Friday, May 19, 2006

This ain't your father's free trade

Morgan Stanley Economic Digest 5/19/06; Stephen Roach: A Tale of Two Asias

All this raises a profound question for the rest of the world: If India is to services as China is to manufacturing, what role does that leave for the high-cost developed world? Down the road, if India also succeeds in pushing into manufacturing while China makes successful forays into services, the same question becomes all the more threatening to the world’s major industrial economies. Protectionism is the biggest risk in all this. IT-enabled globalization is pushing economic development into manufacturing and services at a breakneck pace. Moreover, IT-enabled connectivity has increasingly transformed once non-tradable services into tradables -- and has moved rapidly up the value chain and occupational hierarchy in doing so. The result is a mounting sense of economic insecurity in the developed world that has become a lightning rod for political action that, unfortunately, has unleashed an increasingly worrisome protectionist backlash.

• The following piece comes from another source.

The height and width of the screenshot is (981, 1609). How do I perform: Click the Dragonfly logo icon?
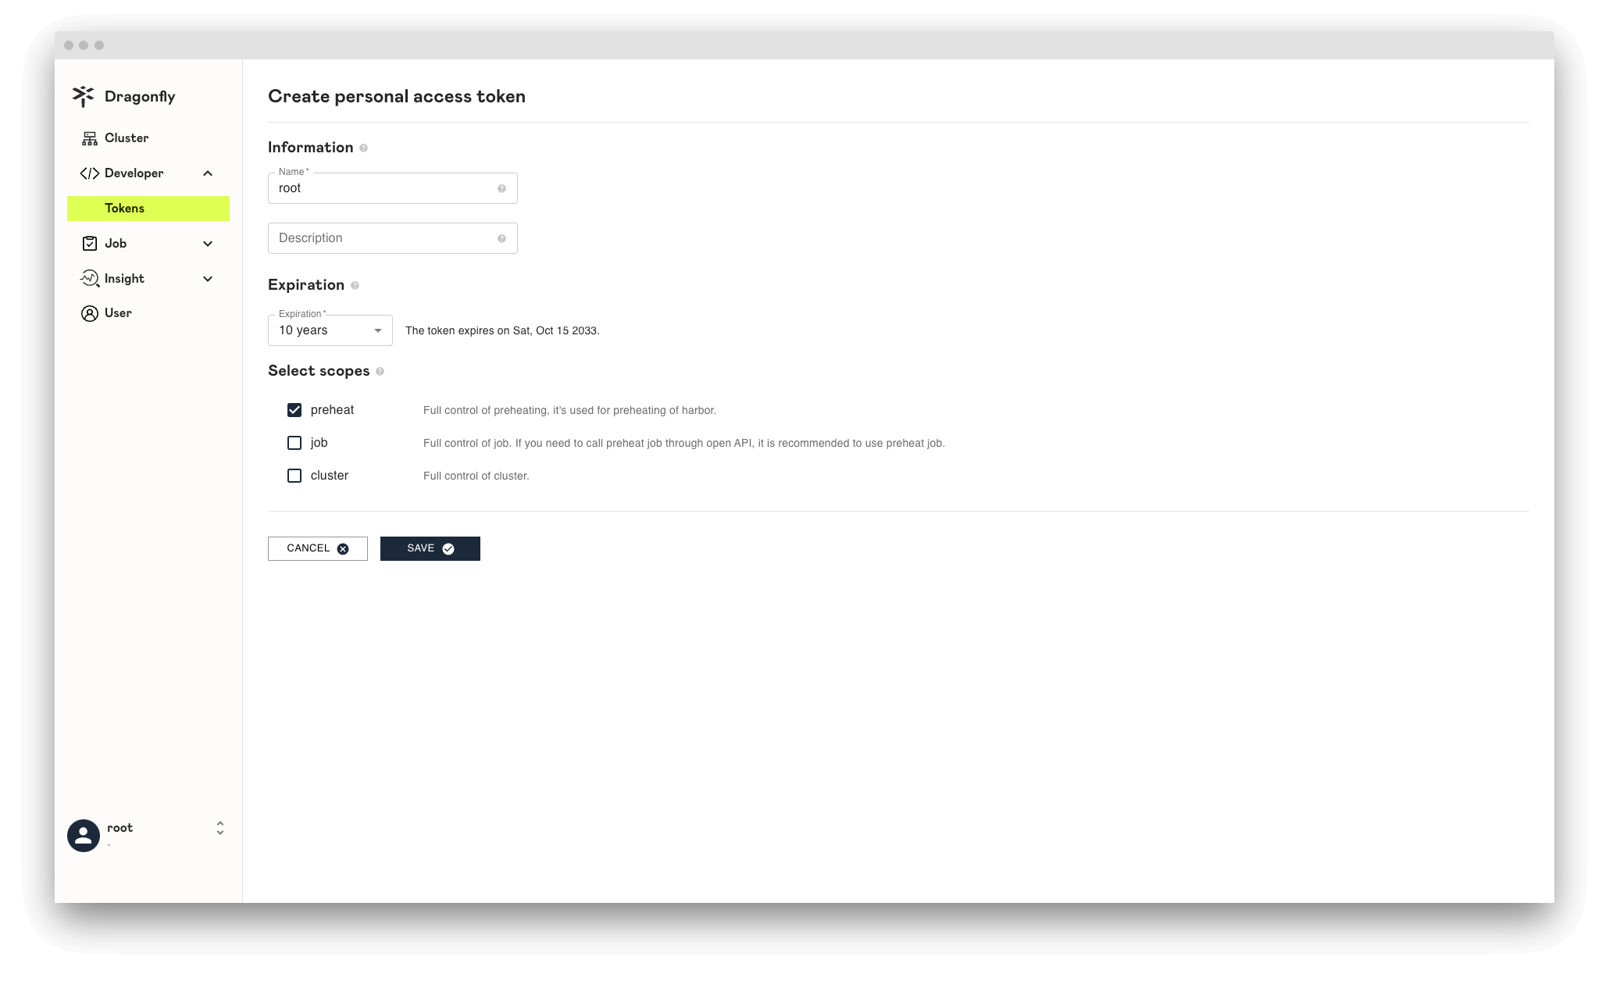click(x=83, y=95)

This is not the experience that orthodox economics understands. The win-win theory of globalization -- workers in poor countries get rich through trade but then turn around and buy things made by rich countries -- just isn’t working. That’s because both the speed and scope of an IT-enabled globalization has broken the mold of the classic theory of comparative advantage. In days of yore, it was fine -- albeit painful -- for rich countries to give up market share in tradable manufactured products. That’s because highly-educated knowledge workers could seek refuge and shelter in nontradable services. However, with nontradables becoming tradable and with educational attainment and skillsets rising rapidly in the developing world, the security of the old way has all but vanished. Sadly, that provides both the justification and the opening for protectionists.


Of course with unregulated illegal immigration many of the "last resort" low end nontradables have become tradable as well. The high rollers are going to have to choose, do they want a managed pullback from the imbalances they have created or a messy unmanaged one (which judging from history, will be quite destructive and also quite ineffective at redistribution).